* _TÂCHE À RÉALISER 1_:
Répondez à ces questions sur l'extrait consacré aux allergies dans les grands restaurants.
(a) Selon l'étude de l'Affsa de 2002, quelle part de la population était sujette à ces allergies ?
(b) Depuis combien de temps, d'après Christophe Roure, est-il impossible d'ignorer les allergies ?
(c) Que fait la cliente de Maxime Meilleur la veille de sa venue ?
* _TÂCHE À RÉALISER 2_:
Poursuivez l'extrait sur les allergies dans les grands restaurants après sa dernière phrase.

* _EXTRAIT DU DOCUMENT_:

■ ■ ■

Allergies en pagaille
Tous les chefs contactés par France 24 notent "de plus en plus d'allergies" à leurs tables. Diagnostic confirmé par le docteur Nhân Pham-Thi, allergologue au centre médical de l'Institut Pasteur. "Le nombre de cas augmente, c’est indéniable. Surtout les cas sévères qui vont jusqu'aux chocs anaphylactiques et peuvent provoquer la mort. Difficile de l'expliquer. Cela dépend de beaucoup de choses, dont l'évolution de nos modes de vie, de l'environnement…" En 2002, une étude de l'Agence française de sécurité sanitaire des aliments (Affsa) estimait que 2,1 à 3,8 % de la population étaient sujets à ces allergies. Difficile d’évaluer l’ampleur prise aujourd’hui par le phénomène.
Pas simple non plus de dater le moment où les allergies sont devenues courantes dans les grands restaurants. Pour Christophe Roure, cela fait bien "cinq ou six ans" qu'il est impossible de les ignorer. Aujourd'hui, "sur une table étoilée, les clients ne comprendraient pas qu'on leur propose seulement une salade".
Aller au-delà de cette salade suppose parfois même de sortir le chef de sa cuisine. Maxime Meilleur, qui dirige la sienne avec l’aide de son père, dans son restaurant alpin trois étoiles de La Bouitte, se souvient être allé parler directement à une cliente pour qui l’adjectif "allergique" était presque un euphémisme. "Elle avait carrément une feuille recto-verso remplie de contre-indications alimentaires. On a trouvé une solution ensemble et depuis, elle revient souvent. Elle appelle simplement la veille et on prend deux minutes pour discuter tous les deux de ce qu'on peut lui préparer", sourit le cuisinier savoyard. "C'est important d'être à l'écoute des clients, c'est une question de confort pour eux."

■ ■ ■

* _DONNÉES FOURNIES_:
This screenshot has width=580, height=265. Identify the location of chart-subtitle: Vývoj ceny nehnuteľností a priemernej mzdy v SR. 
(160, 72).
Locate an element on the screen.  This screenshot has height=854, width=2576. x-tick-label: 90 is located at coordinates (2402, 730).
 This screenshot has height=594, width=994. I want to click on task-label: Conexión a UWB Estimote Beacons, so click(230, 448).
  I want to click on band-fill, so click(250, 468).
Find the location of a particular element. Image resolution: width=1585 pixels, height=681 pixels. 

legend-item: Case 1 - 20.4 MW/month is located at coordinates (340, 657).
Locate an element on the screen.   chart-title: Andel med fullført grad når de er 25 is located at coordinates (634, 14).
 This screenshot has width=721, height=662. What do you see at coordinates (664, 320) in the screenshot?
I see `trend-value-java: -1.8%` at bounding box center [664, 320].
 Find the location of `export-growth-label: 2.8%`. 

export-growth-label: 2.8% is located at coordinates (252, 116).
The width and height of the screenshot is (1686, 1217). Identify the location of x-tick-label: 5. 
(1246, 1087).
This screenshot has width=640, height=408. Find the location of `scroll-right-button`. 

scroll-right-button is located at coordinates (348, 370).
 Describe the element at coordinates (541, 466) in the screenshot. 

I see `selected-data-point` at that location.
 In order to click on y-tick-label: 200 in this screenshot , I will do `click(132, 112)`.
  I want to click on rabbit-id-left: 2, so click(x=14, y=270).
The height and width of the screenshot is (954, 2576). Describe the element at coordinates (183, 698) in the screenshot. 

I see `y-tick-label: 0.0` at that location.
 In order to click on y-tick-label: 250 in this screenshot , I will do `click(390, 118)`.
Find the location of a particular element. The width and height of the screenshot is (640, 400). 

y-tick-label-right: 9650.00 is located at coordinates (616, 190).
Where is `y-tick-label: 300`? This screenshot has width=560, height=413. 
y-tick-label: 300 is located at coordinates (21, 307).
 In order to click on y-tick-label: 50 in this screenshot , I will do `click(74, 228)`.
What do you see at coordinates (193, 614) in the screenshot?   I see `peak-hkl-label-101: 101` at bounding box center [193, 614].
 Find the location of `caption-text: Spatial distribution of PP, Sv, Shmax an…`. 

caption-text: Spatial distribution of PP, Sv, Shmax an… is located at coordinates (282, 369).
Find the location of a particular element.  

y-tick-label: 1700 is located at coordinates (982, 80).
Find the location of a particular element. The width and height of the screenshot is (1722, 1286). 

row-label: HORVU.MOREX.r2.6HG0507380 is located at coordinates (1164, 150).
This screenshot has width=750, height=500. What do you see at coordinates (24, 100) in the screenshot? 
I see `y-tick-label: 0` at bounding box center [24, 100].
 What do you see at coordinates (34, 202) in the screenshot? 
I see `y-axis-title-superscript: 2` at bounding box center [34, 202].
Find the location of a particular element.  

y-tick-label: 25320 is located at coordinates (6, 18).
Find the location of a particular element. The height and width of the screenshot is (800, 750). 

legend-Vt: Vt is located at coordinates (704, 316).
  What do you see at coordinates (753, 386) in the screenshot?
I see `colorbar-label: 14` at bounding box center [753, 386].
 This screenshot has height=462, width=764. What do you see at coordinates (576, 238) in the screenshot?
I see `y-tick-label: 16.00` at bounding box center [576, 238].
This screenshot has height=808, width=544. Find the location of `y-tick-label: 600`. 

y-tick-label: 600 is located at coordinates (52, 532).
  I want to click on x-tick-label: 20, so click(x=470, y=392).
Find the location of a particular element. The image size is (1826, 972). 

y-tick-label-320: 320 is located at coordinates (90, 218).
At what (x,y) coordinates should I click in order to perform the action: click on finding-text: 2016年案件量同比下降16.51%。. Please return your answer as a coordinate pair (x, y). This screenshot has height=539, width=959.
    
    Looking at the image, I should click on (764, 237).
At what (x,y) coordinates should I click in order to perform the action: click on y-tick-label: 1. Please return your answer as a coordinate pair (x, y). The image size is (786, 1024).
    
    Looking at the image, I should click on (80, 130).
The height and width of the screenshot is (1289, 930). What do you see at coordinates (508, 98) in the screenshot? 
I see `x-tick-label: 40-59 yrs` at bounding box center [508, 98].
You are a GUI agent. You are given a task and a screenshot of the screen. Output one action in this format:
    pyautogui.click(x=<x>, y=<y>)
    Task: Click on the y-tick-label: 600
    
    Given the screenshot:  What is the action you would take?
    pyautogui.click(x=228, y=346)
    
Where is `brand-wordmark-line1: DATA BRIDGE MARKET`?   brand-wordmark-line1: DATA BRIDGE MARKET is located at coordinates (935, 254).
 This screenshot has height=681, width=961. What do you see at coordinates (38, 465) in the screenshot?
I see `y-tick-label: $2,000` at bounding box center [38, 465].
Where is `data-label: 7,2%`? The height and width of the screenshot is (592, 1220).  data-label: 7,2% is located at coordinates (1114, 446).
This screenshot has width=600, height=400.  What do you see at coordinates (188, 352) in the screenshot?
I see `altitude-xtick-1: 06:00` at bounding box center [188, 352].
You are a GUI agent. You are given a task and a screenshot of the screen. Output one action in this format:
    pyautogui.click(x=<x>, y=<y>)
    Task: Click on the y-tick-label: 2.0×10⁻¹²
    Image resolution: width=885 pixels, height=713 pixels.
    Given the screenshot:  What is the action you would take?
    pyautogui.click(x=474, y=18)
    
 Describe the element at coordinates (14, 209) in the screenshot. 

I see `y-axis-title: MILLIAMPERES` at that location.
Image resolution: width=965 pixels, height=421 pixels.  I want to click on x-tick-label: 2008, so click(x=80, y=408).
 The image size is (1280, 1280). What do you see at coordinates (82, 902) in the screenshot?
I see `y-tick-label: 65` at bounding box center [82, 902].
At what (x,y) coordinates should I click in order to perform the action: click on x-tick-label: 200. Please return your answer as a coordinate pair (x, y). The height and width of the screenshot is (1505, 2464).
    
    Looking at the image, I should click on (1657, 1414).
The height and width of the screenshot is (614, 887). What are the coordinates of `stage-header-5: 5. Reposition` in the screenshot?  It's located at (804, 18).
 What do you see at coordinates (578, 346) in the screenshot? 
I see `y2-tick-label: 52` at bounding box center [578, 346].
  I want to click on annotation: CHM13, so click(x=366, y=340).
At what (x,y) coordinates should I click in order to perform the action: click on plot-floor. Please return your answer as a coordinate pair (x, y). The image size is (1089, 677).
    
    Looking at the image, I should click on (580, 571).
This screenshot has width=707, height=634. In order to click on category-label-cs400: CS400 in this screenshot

■ ■ ■

* _RÉPONSE FINALE 1_:
(a) De 2,1 à 3,8 % de la population.
(b) Depuis « cinq ou six ans ».
(c) Elle appelle le restaurant et discute deux minutes avec le chef de ce qu'on peut lui préparer.

* _RÉPONSE FINALE 2_:
Pot aux roses
Seule mission impossible, transformer les pâtisseries. Les produits laitiers sont indispensables à toute pâte feuilletée, cake ou éclair au chocolat. "Vous retirez le beurre ou la crème à mon chef pâtissier, il se tire une balle", plaisante Julien Roucheteau. "On doit remplacer ces desserts, parfois par une excellente salade de fruits, mais cela reste moins élaboré", regrette Maxime Meilleur.
C'est d’ailleurs au moment du dessert qu'apparaissent parfois les complications… ou que sont révélés les pots aux roses. "Les diabétiques se rendent souvent compte qu'ils ont oublié de se signaler lorsqu'on leur apporte le dessert, évidemment sucré, prévu dans le menu", raconte Éric Westermann du Buerehiesel, restaurant alsacien à une étoile. Avant d'ajouter : "Une fois, une cliente qui avait affirmé être allergique au gluten a fini par commander une belle brioche à la bière. Là, on se dit qu'on a fait beaucoup d'efforts pour rien."
Mais aucun de ces grands chefs ne désespère. Au contraire. "Ne le dites pas trop, mais ça permet aussi de sortir de la routine !", rigole Julien Roucheteau. "C'est un défi à chaque fois. On est contents d'avoir préparé la solution." Et Maxime Meilleur de conclure : "De temps en temps, on trouve même une idée à laquelle on aurait jamais pensé sinon. Donc c'est définitivement positif".